(Records from a collection)
>>>>>

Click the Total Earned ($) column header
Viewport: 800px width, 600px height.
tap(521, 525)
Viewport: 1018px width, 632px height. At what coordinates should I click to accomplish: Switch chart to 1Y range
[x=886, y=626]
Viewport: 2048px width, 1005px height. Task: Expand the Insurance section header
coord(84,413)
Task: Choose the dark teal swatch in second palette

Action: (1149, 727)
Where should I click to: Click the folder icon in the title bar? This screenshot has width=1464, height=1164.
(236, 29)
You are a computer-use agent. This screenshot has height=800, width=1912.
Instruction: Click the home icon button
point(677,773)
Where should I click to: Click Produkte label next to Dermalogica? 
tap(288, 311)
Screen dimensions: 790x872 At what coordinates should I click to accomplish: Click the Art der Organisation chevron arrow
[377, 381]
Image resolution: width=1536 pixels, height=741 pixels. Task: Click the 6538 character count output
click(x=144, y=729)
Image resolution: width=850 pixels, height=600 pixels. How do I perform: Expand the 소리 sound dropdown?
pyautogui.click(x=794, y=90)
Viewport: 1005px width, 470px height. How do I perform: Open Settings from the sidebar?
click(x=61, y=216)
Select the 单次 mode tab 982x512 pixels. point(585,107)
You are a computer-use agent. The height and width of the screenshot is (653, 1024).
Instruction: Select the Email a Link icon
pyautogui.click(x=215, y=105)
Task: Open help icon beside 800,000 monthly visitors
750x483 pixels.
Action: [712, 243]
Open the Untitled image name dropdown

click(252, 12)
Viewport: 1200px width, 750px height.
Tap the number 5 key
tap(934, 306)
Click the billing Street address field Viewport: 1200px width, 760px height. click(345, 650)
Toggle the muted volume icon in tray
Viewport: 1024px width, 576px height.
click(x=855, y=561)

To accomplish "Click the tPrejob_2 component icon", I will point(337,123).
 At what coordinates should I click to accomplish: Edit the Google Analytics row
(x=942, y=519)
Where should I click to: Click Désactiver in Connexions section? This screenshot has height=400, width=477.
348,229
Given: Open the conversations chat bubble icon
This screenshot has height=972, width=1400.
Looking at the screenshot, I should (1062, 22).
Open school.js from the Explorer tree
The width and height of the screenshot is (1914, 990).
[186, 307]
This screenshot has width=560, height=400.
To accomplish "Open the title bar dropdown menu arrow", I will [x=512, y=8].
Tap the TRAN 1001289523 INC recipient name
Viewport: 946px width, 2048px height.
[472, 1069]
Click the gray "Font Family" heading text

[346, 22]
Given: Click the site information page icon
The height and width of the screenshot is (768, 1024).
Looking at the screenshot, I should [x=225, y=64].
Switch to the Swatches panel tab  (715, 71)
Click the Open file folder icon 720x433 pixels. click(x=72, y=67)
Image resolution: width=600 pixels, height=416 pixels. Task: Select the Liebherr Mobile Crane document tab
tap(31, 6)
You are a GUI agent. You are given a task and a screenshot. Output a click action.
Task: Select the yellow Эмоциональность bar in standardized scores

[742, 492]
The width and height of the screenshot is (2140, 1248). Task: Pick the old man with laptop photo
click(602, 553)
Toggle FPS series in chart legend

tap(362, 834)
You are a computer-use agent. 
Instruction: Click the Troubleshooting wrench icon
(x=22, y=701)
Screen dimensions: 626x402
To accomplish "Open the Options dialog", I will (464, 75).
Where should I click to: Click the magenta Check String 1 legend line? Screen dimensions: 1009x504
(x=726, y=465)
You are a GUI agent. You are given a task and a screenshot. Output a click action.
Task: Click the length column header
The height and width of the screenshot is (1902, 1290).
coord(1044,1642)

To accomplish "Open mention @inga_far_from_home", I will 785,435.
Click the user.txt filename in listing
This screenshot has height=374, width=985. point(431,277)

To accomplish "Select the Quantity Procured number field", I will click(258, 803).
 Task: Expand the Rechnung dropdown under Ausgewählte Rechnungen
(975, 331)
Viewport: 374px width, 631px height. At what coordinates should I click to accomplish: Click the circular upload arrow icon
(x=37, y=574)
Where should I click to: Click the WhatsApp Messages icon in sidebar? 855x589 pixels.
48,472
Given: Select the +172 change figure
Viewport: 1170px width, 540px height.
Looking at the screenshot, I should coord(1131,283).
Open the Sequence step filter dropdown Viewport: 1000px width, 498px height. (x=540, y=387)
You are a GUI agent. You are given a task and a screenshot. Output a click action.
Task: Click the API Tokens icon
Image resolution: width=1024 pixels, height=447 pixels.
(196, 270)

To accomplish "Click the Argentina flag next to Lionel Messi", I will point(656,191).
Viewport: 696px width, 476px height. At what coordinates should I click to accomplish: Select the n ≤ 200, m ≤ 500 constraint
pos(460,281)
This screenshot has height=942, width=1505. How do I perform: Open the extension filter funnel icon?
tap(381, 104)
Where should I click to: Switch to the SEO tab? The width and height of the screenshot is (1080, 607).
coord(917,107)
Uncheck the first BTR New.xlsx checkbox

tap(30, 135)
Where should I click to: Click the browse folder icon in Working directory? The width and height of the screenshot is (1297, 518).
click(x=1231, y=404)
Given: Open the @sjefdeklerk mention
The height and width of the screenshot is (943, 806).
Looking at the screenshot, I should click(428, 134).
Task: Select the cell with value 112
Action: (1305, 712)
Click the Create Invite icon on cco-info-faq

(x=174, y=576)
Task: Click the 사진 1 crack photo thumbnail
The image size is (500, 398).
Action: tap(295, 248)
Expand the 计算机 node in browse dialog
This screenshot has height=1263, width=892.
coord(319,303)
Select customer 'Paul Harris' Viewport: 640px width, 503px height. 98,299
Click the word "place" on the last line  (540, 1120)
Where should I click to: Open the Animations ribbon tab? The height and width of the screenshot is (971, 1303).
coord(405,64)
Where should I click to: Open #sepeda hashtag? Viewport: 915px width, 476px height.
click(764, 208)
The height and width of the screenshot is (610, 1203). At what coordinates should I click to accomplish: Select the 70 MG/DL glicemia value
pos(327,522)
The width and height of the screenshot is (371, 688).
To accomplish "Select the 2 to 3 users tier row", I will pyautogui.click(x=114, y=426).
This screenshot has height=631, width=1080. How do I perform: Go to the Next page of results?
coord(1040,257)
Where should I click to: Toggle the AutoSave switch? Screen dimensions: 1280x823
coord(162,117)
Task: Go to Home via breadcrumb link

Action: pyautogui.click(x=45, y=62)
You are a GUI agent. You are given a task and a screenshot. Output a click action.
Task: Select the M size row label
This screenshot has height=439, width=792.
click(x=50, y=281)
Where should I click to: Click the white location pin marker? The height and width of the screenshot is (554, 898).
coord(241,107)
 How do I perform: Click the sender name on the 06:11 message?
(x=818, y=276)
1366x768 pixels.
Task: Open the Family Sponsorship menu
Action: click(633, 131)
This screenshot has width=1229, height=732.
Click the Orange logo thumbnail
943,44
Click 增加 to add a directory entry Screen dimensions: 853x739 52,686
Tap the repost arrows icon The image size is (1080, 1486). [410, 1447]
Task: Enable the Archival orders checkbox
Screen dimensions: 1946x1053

<<<<<

▶ TASK DESCRIPTION: An exact copy of every line above, start to finish, is required.

▶ EXERCISE ANSWER:
Click the Total Earned ($) column header
Viewport: 800px width, 600px height.
tap(521, 525)
Viewport: 1018px width, 632px height. At what coordinates should I click to accomplish: Switch chart to 1Y range
[x=886, y=626]
Viewport: 2048px width, 1005px height. Task: Expand the Insurance section header
coord(84,413)
Task: Choose the dark teal swatch in second palette

Action: (1149, 727)
Where should I click to: Click the folder icon in the title bar? This screenshot has width=1464, height=1164.
(236, 29)
You are a computer-use agent. This screenshot has height=800, width=1912.
Instruction: Click the home icon button
point(677,773)
Where should I click to: Click Produkte label next to Dermalogica? 
tap(288, 311)
Screen dimensions: 790x872 At what coordinates should I click to accomplish: Click the Art der Organisation chevron arrow
[377, 381]
Image resolution: width=1536 pixels, height=741 pixels. Task: Click the 6538 character count output
click(x=144, y=729)
Image resolution: width=850 pixels, height=600 pixels. How do I perform: Expand the 소리 sound dropdown?
pyautogui.click(x=794, y=90)
Viewport: 1005px width, 470px height. How do I perform: Open Settings from the sidebar?
click(x=61, y=216)
Select the 单次 mode tab 982x512 pixels. point(585,107)
You are a computer-use agent. The height and width of the screenshot is (653, 1024).
Instruction: Select the Email a Link icon
pyautogui.click(x=215, y=105)
Task: Open help icon beside 800,000 monthly visitors
750x483 pixels.
Action: [712, 243]
Open the Untitled image name dropdown

click(252, 12)
Viewport: 1200px width, 750px height.
Tap the number 5 key
tap(934, 306)
Click the billing Street address field Viewport: 1200px width, 760px height. click(345, 650)
Toggle the muted volume icon in tray
Viewport: 1024px width, 576px height.
click(x=855, y=561)

To accomplish "Click the tPrejob_2 component icon", I will point(337,123).
 At what coordinates should I click to accomplish: Edit the Google Analytics row
(x=942, y=519)
Where should I click to: Click Désactiver in Connexions section? This screenshot has height=400, width=477.
348,229
Given: Open the conversations chat bubble icon
This screenshot has height=972, width=1400.
Looking at the screenshot, I should (1062, 22).
Open school.js from the Explorer tree
The width and height of the screenshot is (1914, 990).
[186, 307]
This screenshot has width=560, height=400.
To accomplish "Open the title bar dropdown menu arrow", I will [x=512, y=8].
Tap the TRAN 1001289523 INC recipient name
Viewport: 946px width, 2048px height.
[472, 1069]
Click the gray "Font Family" heading text

[346, 22]
Given: Click the site information page icon
The height and width of the screenshot is (768, 1024).
Looking at the screenshot, I should [x=225, y=64].
Switch to the Swatches panel tab  (715, 71)
Click the Open file folder icon 720x433 pixels. click(x=72, y=67)
Image resolution: width=600 pixels, height=416 pixels. Task: Select the Liebherr Mobile Crane document tab
tap(31, 6)
You are a GUI agent. You are given a task and a screenshot. Output a click action.
Task: Select the yellow Эмоциональность bar in standardized scores

[742, 492]
The width and height of the screenshot is (2140, 1248). Task: Pick the old man with laptop photo
click(602, 553)
Toggle FPS series in chart legend

tap(362, 834)
You are a computer-use agent. 
Instruction: Click the Troubleshooting wrench icon
(x=22, y=701)
Screen dimensions: 626x402
To accomplish "Open the Options dialog", I will (464, 75).
Where should I click to: Click the magenta Check String 1 legend line? Screen dimensions: 1009x504
(x=726, y=465)
You are a GUI agent. You are given a task and a screenshot. Output a click action.
Task: Click the length column header
The height and width of the screenshot is (1902, 1290).
coord(1044,1642)

To accomplish "Open mention @inga_far_from_home", I will 785,435.
Click the user.txt filename in listing
This screenshot has height=374, width=985. point(431,277)

To accomplish "Select the Quantity Procured number field", I will click(258, 803).
 Task: Expand the Rechnung dropdown under Ausgewählte Rechnungen
(975, 331)
Viewport: 374px width, 631px height. At what coordinates should I click to accomplish: Click the circular upload arrow icon
(x=37, y=574)
Where should I click to: Click the WhatsApp Messages icon in sidebar? 855x589 pixels.
48,472
Given: Select the +172 change figure
Viewport: 1170px width, 540px height.
Looking at the screenshot, I should coord(1131,283).
Open the Sequence step filter dropdown Viewport: 1000px width, 498px height. (x=540, y=387)
You are a GUI agent. You are given a task and a screenshot. Output a click action.
Task: Click the API Tokens icon
Image resolution: width=1024 pixels, height=447 pixels.
(196, 270)

To accomplish "Click the Argentina flag next to Lionel Messi", I will point(656,191).
Viewport: 696px width, 476px height. At what coordinates should I click to accomplish: Select the n ≤ 200, m ≤ 500 constraint
pos(460,281)
This screenshot has height=942, width=1505. How do I perform: Open the extension filter funnel icon?
tap(381, 104)
Where should I click to: Switch to the SEO tab? The width and height of the screenshot is (1080, 607).
coord(917,107)
Uncheck the first BTR New.xlsx checkbox

tap(30, 135)
Where should I click to: Click the browse folder icon in Working directory? The width and height of the screenshot is (1297, 518).
click(x=1231, y=404)
Given: Open the @sjefdeklerk mention
The height and width of the screenshot is (943, 806).
Looking at the screenshot, I should click(428, 134).
Task: Select the cell with value 112
Action: (1305, 712)
Click the Create Invite icon on cco-info-faq

(x=174, y=576)
Task: Click the 사진 1 crack photo thumbnail
The image size is (500, 398).
Action: tap(295, 248)
Expand the 计算机 node in browse dialog
This screenshot has height=1263, width=892.
coord(319,303)
Select customer 'Paul Harris' Viewport: 640px width, 503px height. 98,299
Click the word "place" on the last line  (540, 1120)
Where should I click to: Open the Animations ribbon tab? The height and width of the screenshot is (971, 1303).
coord(405,64)
Where should I click to: Open #sepeda hashtag? Viewport: 915px width, 476px height.
click(764, 208)
The height and width of the screenshot is (610, 1203). At what coordinates should I click to accomplish: Select the 70 MG/DL glicemia value
pos(327,522)
The width and height of the screenshot is (371, 688).
To accomplish "Select the 2 to 3 users tier row", I will pyautogui.click(x=114, y=426).
This screenshot has height=631, width=1080. How do I perform: Go to the Next page of results?
coord(1040,257)
Where should I click to: Toggle the AutoSave switch? Screen dimensions: 1280x823
coord(162,117)
Task: Go to Home via breadcrumb link

Action: pyautogui.click(x=45, y=62)
You are a GUI agent. You are given a task and a screenshot. Output a click action.
Task: Select the M size row label
This screenshot has height=439, width=792.
click(x=50, y=281)
Where should I click to: Click the white location pin marker? The height and width of the screenshot is (554, 898).
coord(241,107)
 How do I perform: Click the sender name on the 06:11 message?
(x=818, y=276)
1366x768 pixels.
Task: Open the Family Sponsorship menu
Action: click(633, 131)
This screenshot has width=1229, height=732.
Click the Orange logo thumbnail
943,44
Click 增加 to add a directory entry Screen dimensions: 853x739 52,686
Tap the repost arrows icon The image size is (1080, 1486). [410, 1447]
Task: Enable the Archival orders checkbox
Screen dimensions: 1946x1053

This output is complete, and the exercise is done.